Among the entries below, copy only the span from the line containing "Screen dimensions: 903x508" through the line containing "This screenshot has width=476, height=214.". Do so exactly, and skip the pictures.

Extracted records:
——————————

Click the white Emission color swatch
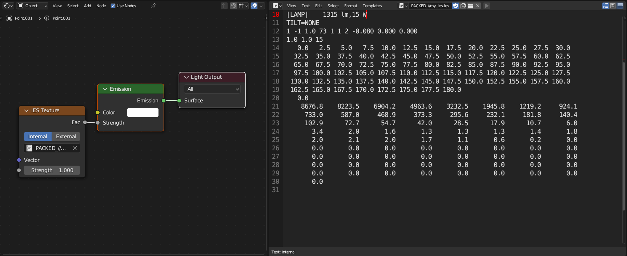Viewport: 627px width, 256px height. [142, 113]
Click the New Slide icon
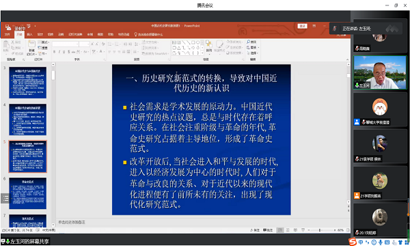This screenshot has width=410, height=246. (x=31, y=48)

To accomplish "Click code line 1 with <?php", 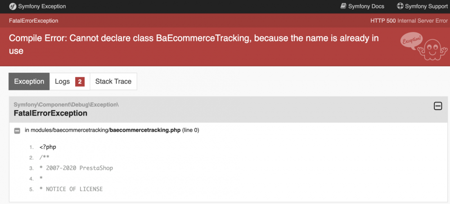I will coord(48,147).

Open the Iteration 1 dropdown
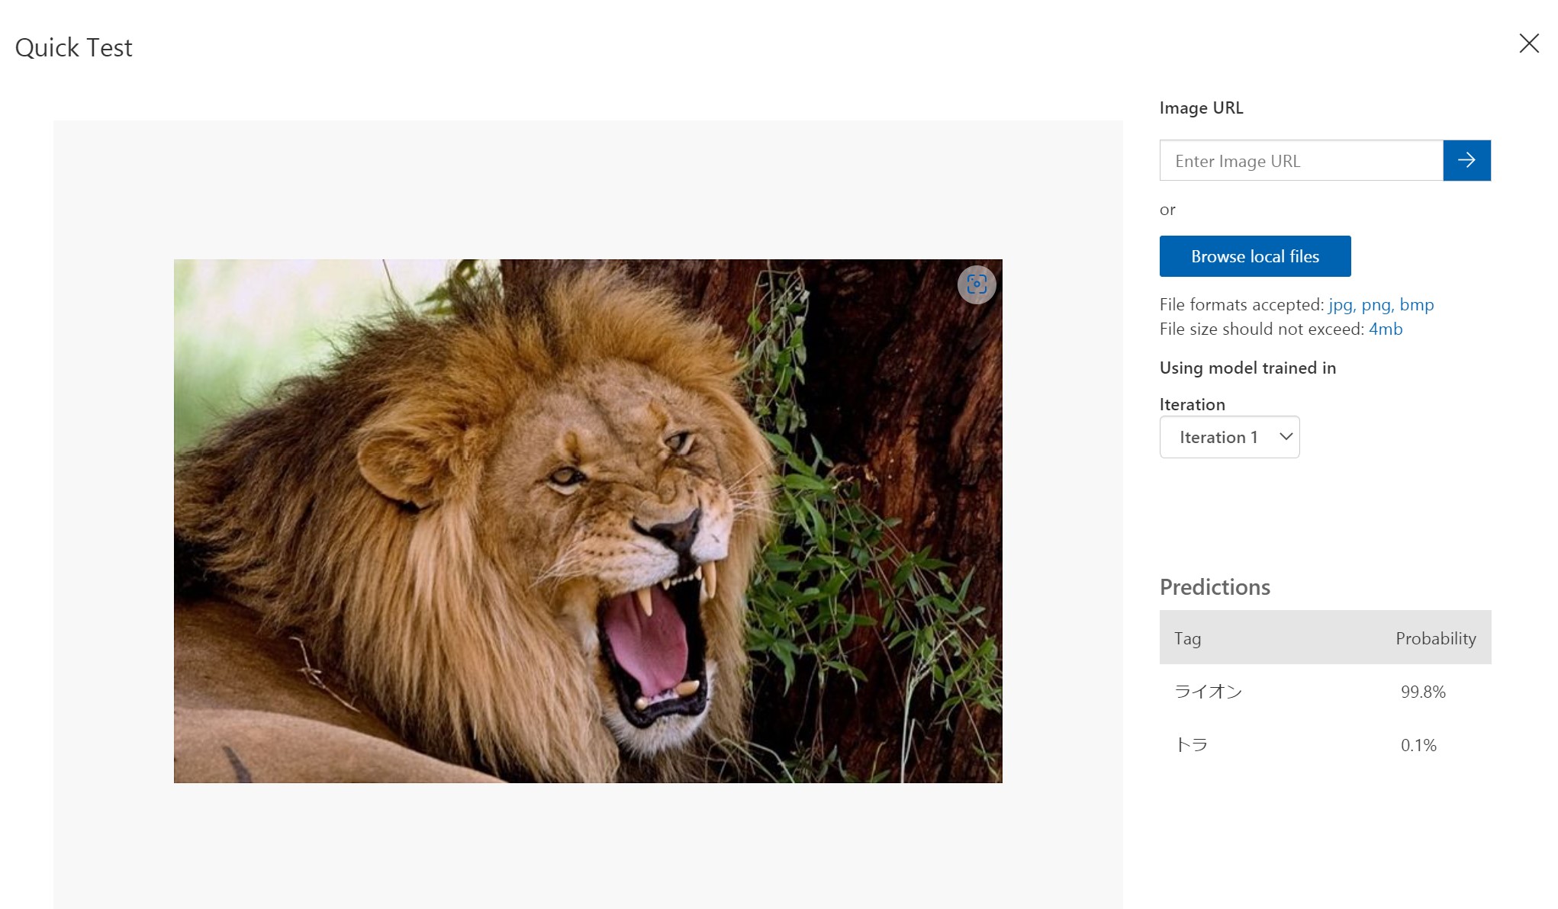pyautogui.click(x=1229, y=437)
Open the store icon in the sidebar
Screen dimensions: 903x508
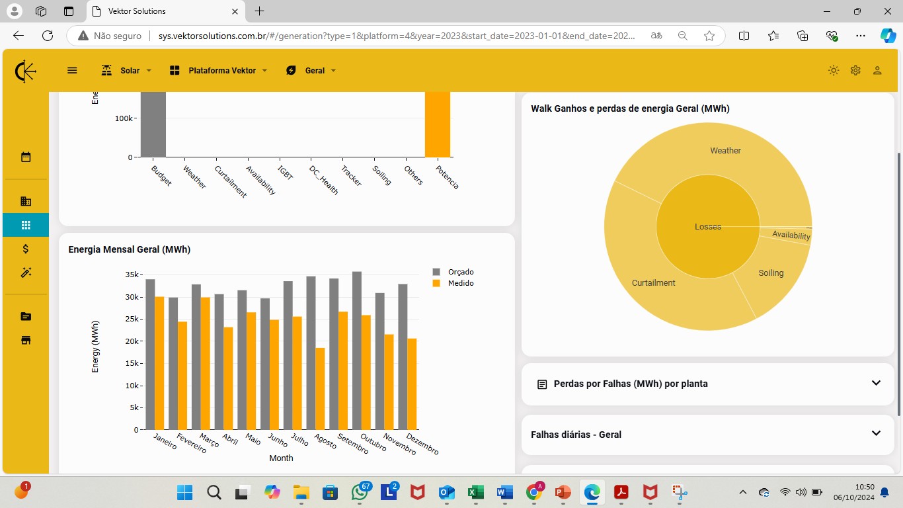tap(26, 340)
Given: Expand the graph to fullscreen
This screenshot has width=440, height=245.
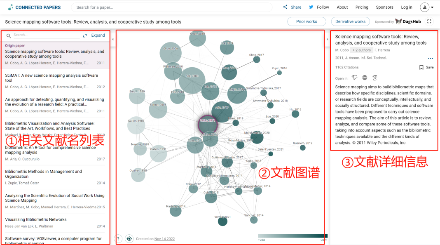Looking at the screenshot, I should coord(430,21).
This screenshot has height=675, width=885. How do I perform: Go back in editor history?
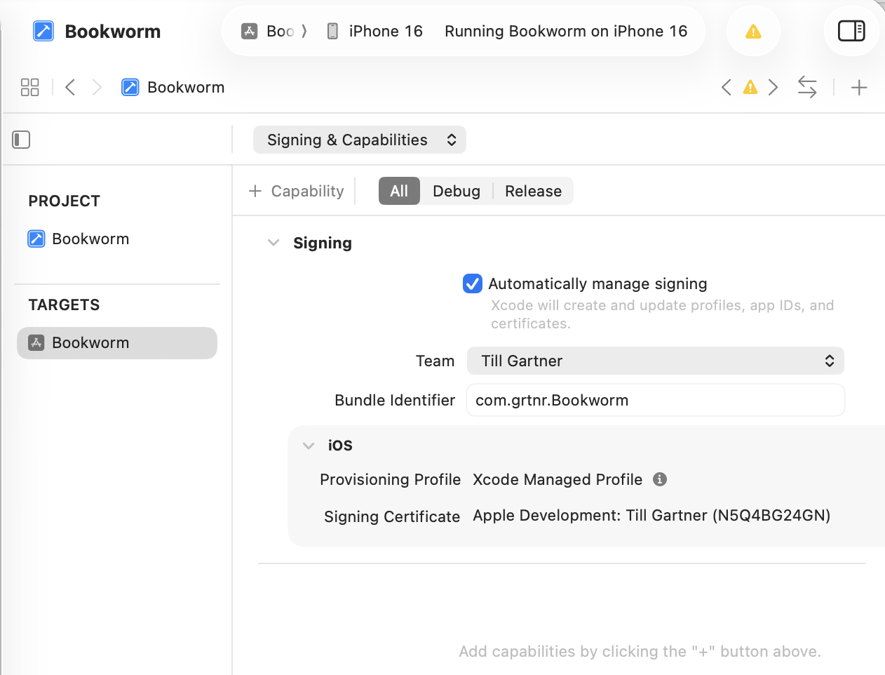(x=70, y=87)
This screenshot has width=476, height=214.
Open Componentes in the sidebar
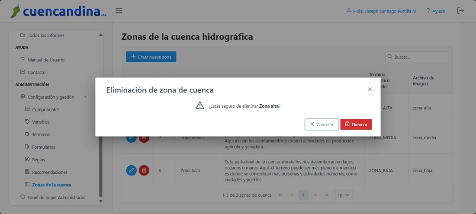45,109
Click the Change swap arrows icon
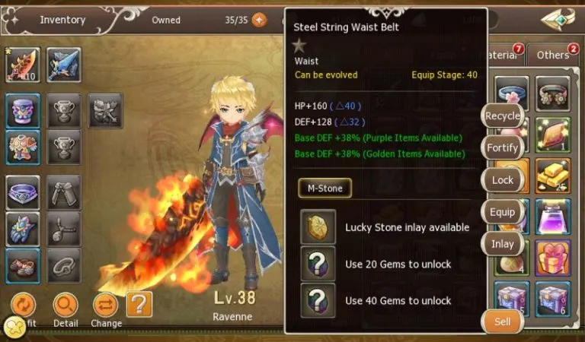Screen dimensions: 585x342 (x=106, y=306)
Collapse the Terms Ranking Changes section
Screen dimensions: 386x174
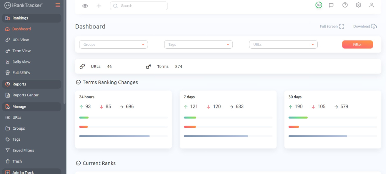tap(78, 83)
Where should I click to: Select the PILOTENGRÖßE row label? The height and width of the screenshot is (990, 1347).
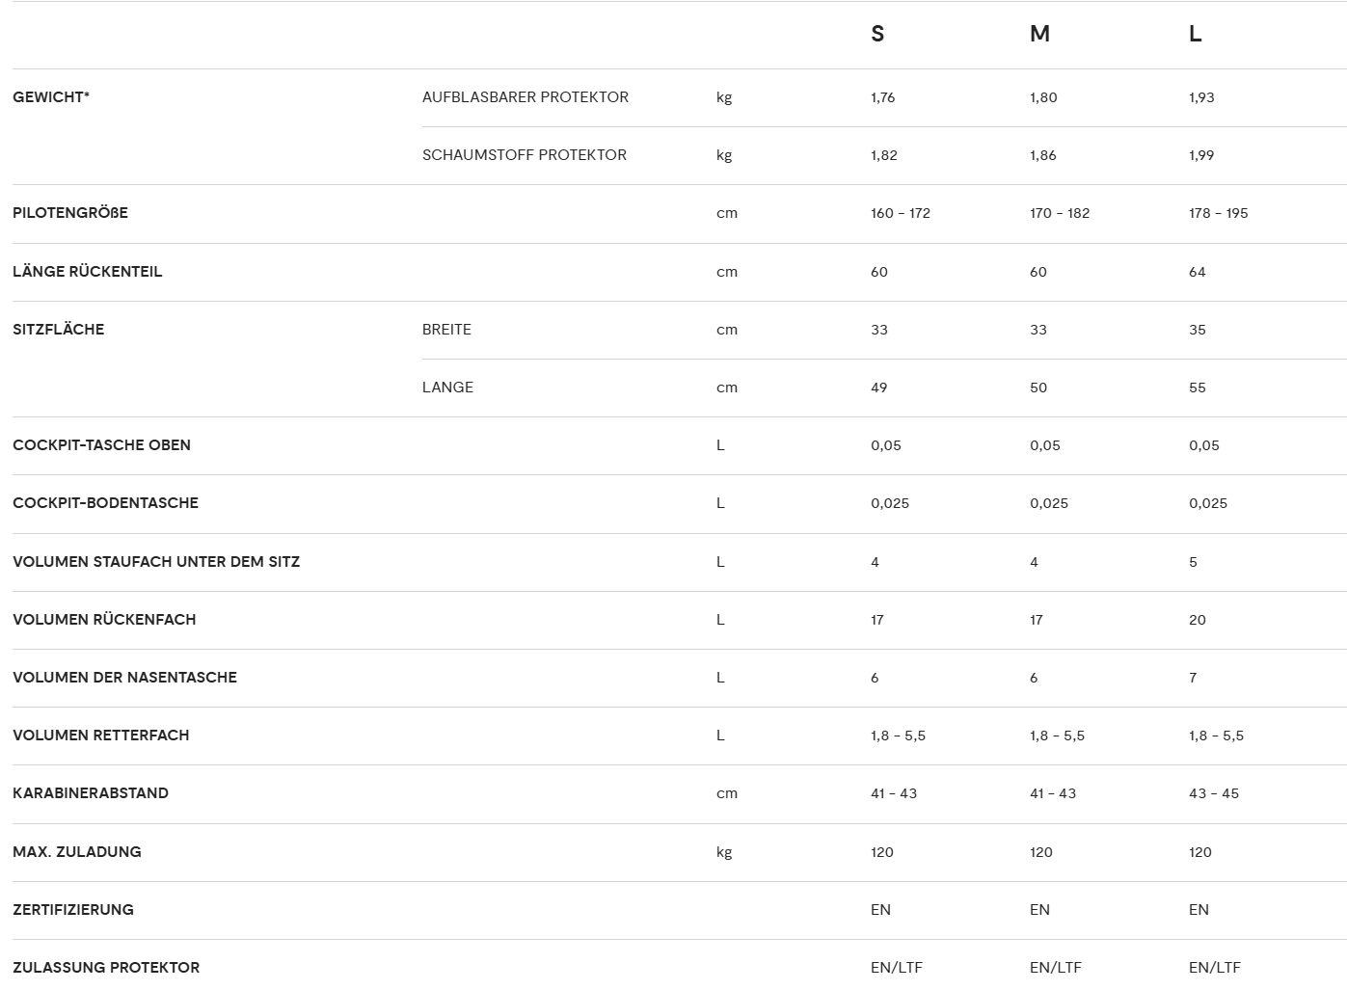(70, 212)
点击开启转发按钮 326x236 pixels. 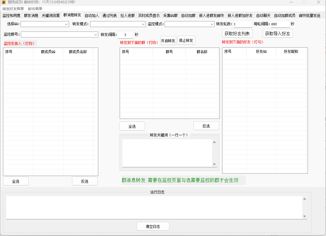coord(167,40)
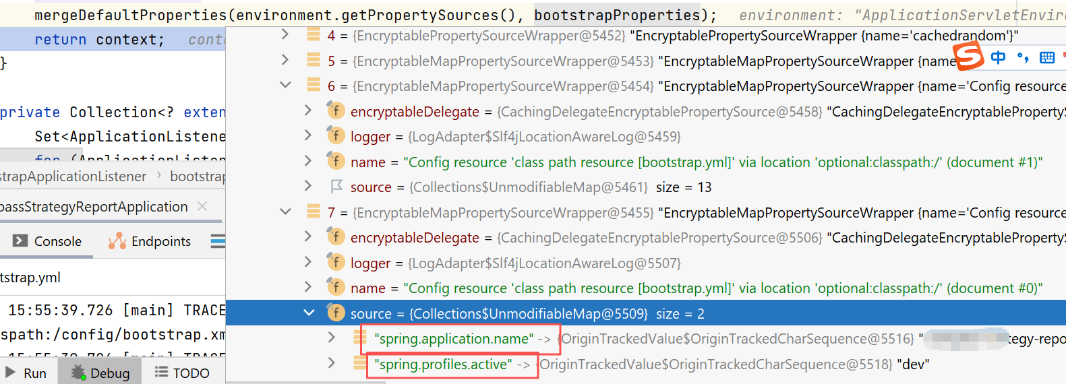The image size is (1066, 384).
Task: Expand the spring.profiles.active entry
Action: [331, 364]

——————————

RESULT OF THE TASK -
Screen dimensions: 903x508
tap(26, 340)
Given: Expand the graph to fullscreen
This screenshot has width=440, height=245.
Looking at the screenshot, I should coord(430,21).
This screenshot has height=675, width=885. How do I perform: Go back in editor history?
(x=70, y=87)
This screenshot has width=476, height=214.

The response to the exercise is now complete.